Stored records:
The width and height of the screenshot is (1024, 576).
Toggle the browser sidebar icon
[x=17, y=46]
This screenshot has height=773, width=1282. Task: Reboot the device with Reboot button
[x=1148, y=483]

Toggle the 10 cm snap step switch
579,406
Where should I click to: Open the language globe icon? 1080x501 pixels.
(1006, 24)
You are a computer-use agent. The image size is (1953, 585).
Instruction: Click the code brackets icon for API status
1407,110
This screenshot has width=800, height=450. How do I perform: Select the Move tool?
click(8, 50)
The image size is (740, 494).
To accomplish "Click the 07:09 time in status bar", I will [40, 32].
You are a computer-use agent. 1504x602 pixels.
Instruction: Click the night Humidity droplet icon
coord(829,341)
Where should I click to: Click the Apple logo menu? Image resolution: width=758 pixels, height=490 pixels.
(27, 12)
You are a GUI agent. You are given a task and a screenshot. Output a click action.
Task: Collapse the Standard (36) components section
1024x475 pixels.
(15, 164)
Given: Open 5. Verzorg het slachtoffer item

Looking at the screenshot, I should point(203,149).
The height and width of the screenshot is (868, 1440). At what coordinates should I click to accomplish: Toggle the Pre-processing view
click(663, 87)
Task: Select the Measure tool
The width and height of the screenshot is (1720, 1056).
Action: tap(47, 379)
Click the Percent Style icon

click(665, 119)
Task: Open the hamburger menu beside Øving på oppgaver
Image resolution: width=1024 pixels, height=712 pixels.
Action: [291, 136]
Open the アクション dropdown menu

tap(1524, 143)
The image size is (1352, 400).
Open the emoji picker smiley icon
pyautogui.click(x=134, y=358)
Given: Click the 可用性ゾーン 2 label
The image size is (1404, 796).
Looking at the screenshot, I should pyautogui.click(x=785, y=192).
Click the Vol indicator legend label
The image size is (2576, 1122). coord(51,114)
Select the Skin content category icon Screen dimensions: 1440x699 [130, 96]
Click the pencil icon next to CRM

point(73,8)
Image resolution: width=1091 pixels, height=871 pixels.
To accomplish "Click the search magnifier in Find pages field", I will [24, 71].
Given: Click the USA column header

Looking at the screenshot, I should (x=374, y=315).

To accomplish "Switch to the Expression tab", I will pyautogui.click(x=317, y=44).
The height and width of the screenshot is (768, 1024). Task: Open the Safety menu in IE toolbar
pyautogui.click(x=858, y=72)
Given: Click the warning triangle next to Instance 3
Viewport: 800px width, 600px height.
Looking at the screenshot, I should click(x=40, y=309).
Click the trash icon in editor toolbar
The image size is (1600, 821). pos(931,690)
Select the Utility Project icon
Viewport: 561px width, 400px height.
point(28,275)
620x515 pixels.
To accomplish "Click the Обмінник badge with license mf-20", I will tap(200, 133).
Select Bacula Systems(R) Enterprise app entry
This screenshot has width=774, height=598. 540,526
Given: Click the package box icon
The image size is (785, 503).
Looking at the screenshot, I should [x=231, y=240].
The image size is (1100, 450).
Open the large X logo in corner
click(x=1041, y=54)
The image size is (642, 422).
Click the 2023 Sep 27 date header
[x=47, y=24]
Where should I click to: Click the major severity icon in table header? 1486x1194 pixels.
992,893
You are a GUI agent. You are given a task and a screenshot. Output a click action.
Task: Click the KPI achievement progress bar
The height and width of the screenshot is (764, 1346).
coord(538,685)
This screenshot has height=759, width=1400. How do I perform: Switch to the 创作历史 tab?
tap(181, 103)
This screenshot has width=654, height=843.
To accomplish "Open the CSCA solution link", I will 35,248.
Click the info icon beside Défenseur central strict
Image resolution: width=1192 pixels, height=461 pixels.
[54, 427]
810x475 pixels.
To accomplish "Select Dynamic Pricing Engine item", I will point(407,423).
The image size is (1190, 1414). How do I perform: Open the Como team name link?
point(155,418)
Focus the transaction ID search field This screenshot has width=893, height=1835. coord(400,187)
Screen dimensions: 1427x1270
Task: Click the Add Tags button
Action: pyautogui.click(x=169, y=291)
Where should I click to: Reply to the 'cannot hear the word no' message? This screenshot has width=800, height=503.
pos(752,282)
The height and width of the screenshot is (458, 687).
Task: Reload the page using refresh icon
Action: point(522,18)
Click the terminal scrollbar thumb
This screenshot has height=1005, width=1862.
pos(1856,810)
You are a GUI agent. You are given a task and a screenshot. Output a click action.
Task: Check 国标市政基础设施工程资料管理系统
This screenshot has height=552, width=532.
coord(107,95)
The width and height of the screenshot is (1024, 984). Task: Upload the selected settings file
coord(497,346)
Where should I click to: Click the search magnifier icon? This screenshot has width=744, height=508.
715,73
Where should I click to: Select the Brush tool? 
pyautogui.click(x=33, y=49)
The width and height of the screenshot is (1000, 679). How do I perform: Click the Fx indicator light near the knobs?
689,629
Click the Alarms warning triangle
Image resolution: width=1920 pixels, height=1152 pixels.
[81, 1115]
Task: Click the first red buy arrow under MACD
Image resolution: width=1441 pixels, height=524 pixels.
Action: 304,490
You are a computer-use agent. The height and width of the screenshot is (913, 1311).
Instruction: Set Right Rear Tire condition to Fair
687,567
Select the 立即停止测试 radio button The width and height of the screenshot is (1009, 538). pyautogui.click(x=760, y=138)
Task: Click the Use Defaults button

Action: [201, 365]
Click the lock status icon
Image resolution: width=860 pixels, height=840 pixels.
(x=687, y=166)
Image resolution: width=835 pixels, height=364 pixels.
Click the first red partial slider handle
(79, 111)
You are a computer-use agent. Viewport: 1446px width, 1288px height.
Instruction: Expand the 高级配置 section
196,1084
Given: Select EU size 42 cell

▶ Description of the task
Could you find each line in the entries that contains the string "agent" and copy it?

▶ Your response
You are a computer-use agent. The image size is (1953, 585).
You are a computer-use agent. 1504x602 pixels.
You are a GUI agent. You are given a task and a screenshot. Output a click action.
You are a GUI agent. You are given a task and a screenshot. Output a click action.
You are a GUI agent. You are given a task and a screenshot. Output a click action.
You are a computer-use agent. The height and width of the screenshot is (913, 1311).
You are a computer-use agent. Viewport: 1446px width, 1288px height.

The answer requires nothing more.